I find it interesting that large and small events that seem random, like noticing a climbing wall at a school, can change the direction of my life in a way that seems significant when looking back. The single event didn’t do much but other random events, like getting asked to partner in a startup company, all seem to chain together.
Life is like this for everyone all the time. A flat tire can lead to picking up a frozen pizza for dinner which can lead to a neighbor complaining about the smelly pizza trash leading to someone becoming the CEO of a giant clean-energy company. The chains of events are constant. It’s the bigger random events that seem like mutations in life, like someone making an appointment for me to take flying lessons. It was a significant mutation; it was far outside of what anyone would have expected to happen.

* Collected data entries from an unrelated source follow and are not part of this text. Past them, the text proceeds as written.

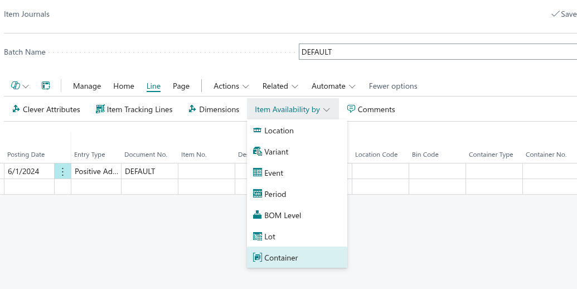Click the Clever Attributes icon

[x=16, y=109]
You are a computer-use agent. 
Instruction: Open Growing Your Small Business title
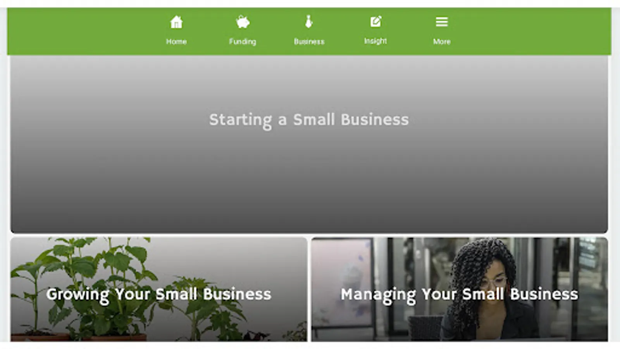(158, 294)
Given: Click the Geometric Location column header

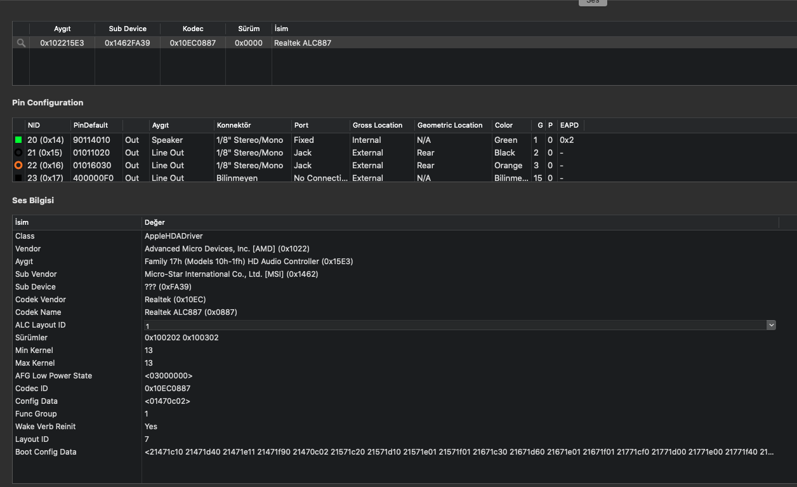Looking at the screenshot, I should (450, 125).
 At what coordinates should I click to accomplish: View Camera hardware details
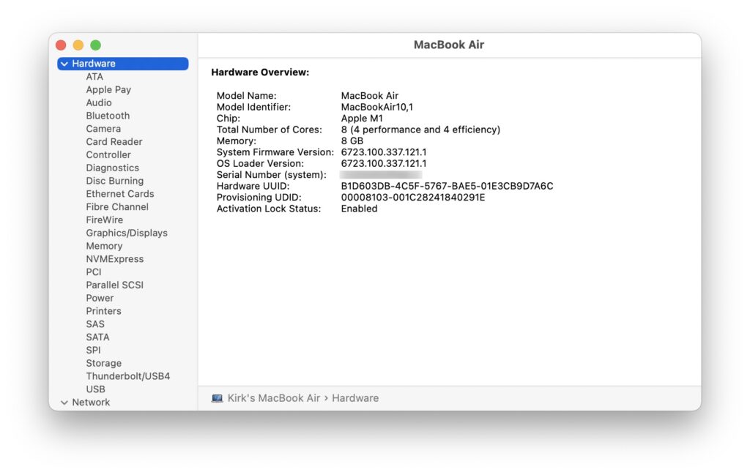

I’m 57 years old as I write this. I have what I can only imagine are the normal feelings of getting a bit older. Thinking about this and writing this post is helping me understand why I might feel a little about my age; It would take some extremely random not-at-all-expected events to happen to lead me on a path that is unexpected and drastically different than what I see for myself now. When I was 20 years old, it seemed as if random events could have led me to be an astronaut, something I have no interest in but a good example of a weird possibility for my life. Life is a path up a tree and each branch leads to a completely different part of the tree where there are branches that can lead to yet more very different parts of that tree. Approaching the leaves means, and I hate to say it, less opportunity for branching off in drastically different directions. I, like all people, have a lessening chance at a life-changing mutation.
I’ve had some random events happen lately. There is a vanishingly small possibility of a big life change due to them. It’s unlikely that anything will happen but there is a chance, and it’s refreshing to have random good stuff happen. I’m not going to become an astronaut – that ship sailed without ever stopping at the dock – but perhaps I’ll find myself on branches that bend away from sitting around watching TV and talking shit about what’s wrong with young people today.